Report Form and Exemptions 

Following the applicable legislation, all written or electronic MDR reports, including any supplemental reports or requested additional information must be in English. The appropriate requirement is set forth by 21 CFR 803.13(a). 

Under the general rule, reporting requirements should be followed by all the parties involved in operations with medical devices. However, additional exemptions could have a place for certain categories, namely:

  • Licensed practitioners who prescribe or administer devices intended for use in humans, and who manufacture or import devices solely for use in diagnosing and treating persons with whom the practitioner has a “physician-patient” relationship;
  • An individual who manufactures devices intended for use in humans solely for such persons’ use in research or teaching and not for sale, including any person who is subject to alternative reporting requirements under the Investigational Device Exemption (IDE) regulation (21 CFR Part 812), which requires the reporting of all adverse device effects; and 
  • Dental or optical laboratories. 

As further explained by the FDA, an interested party may ask for an exemption, variance, or alternative form of reporting. The appropriate request referring to some or all reporting requirements should be submitted by an interested party in writing. Once received, the report will be reviewed by the Agency, which is entitled to (a) grant the special allowance requested, (b) deny the request in whole, or (c) in part. Furthermore, the authority also mentions that it is allowed to grant an exemption, variance, or alternative form of reporting even in case it was not explicitly requested by a party responsible for a medical device. At the same time, the FDA is also entitled to impose additional reporting obligations, should it be necessary to ensure public health protection, or revoke/modify the allowance granted previously, should it be found reasonable for the same purpose. The aforementioned variations to the reporting form could be related to the timing of report submission or the scope of data to be provided. As described in the example provided by the FDA, it could be possible to agree on a different reporting schedule.

The authority additionally emphasizes that the party responsible for a medical device should strictly follow the way of action prescribed by the FDA in the respective response letter, while in case of discrepancies with the general medical device reporting requirements the specific conditions prescribed by the Agency in the letter should prevail.

⁂

Problem set
1. Answer these questions using the passage on medical device reporting:
(a) In what language must all written or electronic MDR reports be submitted?
(b) Which regulation is named as the Investigational Device Exemption (IDE) regulation?
(c) In case of discrepancies with the general reporting requirements, what should prevail?
2. Transcribe the passage on medical device reporting, beginning at the words "Following the applicable" and stopping after the words "21 CFR 803.13(a).".
3. Go on with the passage on medical device reporting, starting after its final sentence.
The records that follow are drawn from a separate source unrelated to the passage on medical device reporting.

Study material

⁂

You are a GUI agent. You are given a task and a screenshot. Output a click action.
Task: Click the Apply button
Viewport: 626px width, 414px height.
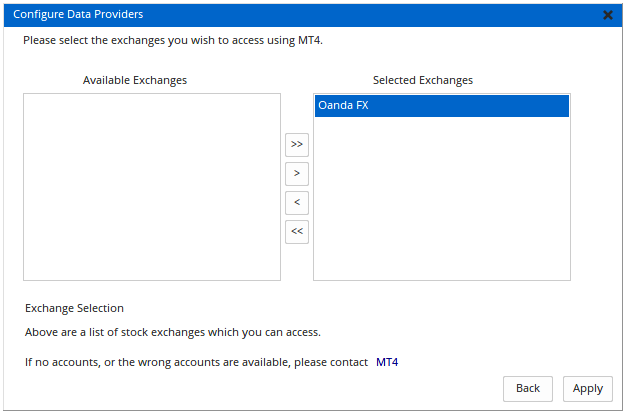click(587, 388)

⁂

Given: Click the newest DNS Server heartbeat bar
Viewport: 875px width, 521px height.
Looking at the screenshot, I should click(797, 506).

⁂

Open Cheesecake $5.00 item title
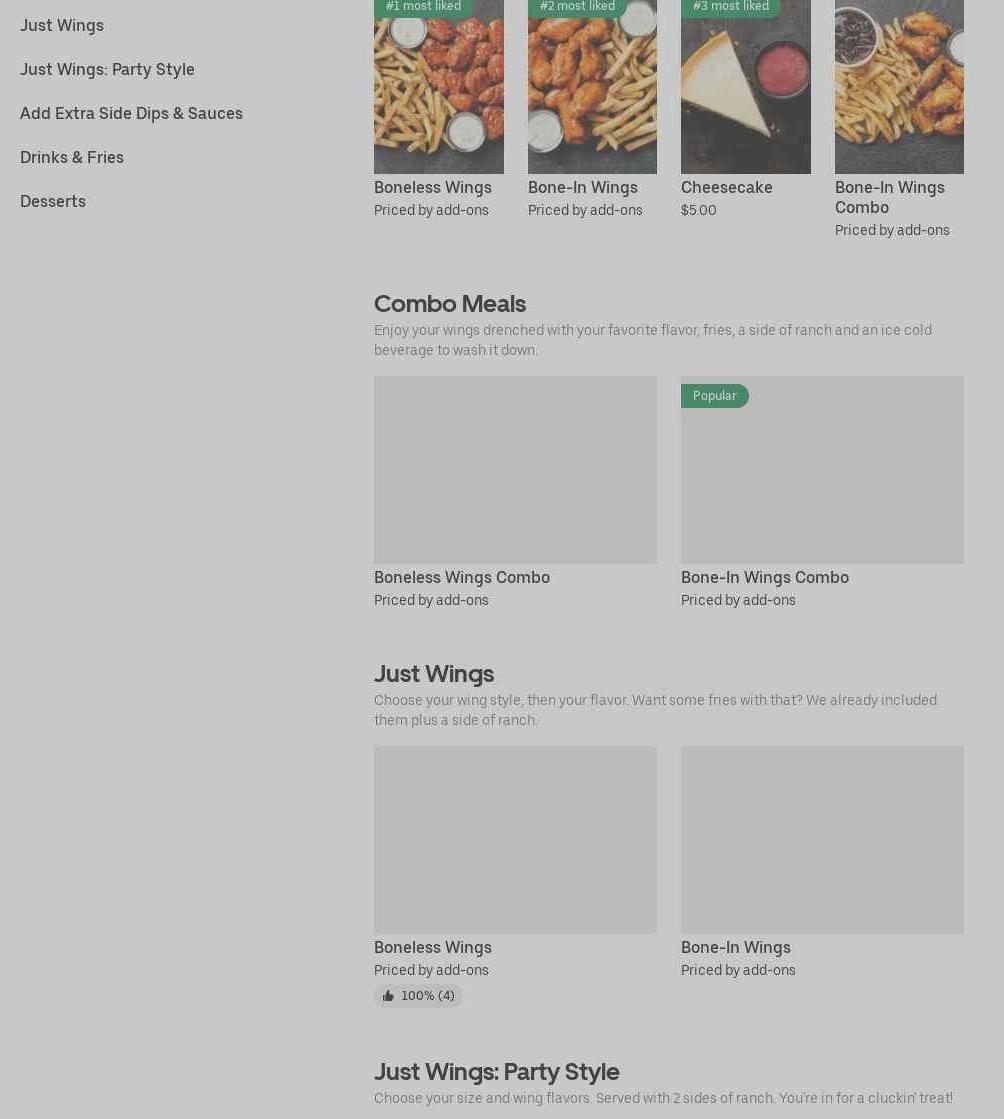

⁂

Expected outputs
1.
(a) English.
(b) 21 CFR Part 812.
(c) The specific conditions prescribed by the Agency in the response letter.

2.
Following the applicable legislation, all written or electronic MDR reports, including any supplemental reports or requested additional information must be in English. The appropriate requirement is set forth by 21 CFR 803.13(a).

3.
The way an interested party may apply for an exemption is outlined in 21 CFR 803.19(b), while additional clarifications are provided in the respective guidance documents dedicated to the matter. As further explained by the FDA, a request for an exemption should include, inter alia, the following details: 

  1. Firm identification, including reporting site registration number and the name, address, and telephone number of the contact person;
  2. Type of exemption requested. For example:
    1. A total exemption from the MDR requirements, or
    2. A request to designate an authorized reporter for manufacturer/importer or specifications developer/contract manufacturer, where both entities are subject to reporting;
  3. Type of events involved (e.g., serious injuries, malfunctions);
  4. Device identification such as brand name, model, or the catalog number and product classification code;
  5. Description of the specific type of device problem(s) or adverse event(s) [the applicant] would like [the FDA] to consider for the exemption or alternative reporting;
  6. Justification for the request, including why [the applicant] believe[s] FDA does not need to receive the information required by 21 CFR 803.52 for the affected events; and 
  7. Estimated number of MDR reports filed annually that will be affected by this exemption. 

As it was mentioned before, such a request should be submitted in writing. 

In summary, the present FDA guidance provides additional clarifications regarding the regulatory requirements related to medical device reporting. The document describes the way of action in specific cases, such as requesting an exemption.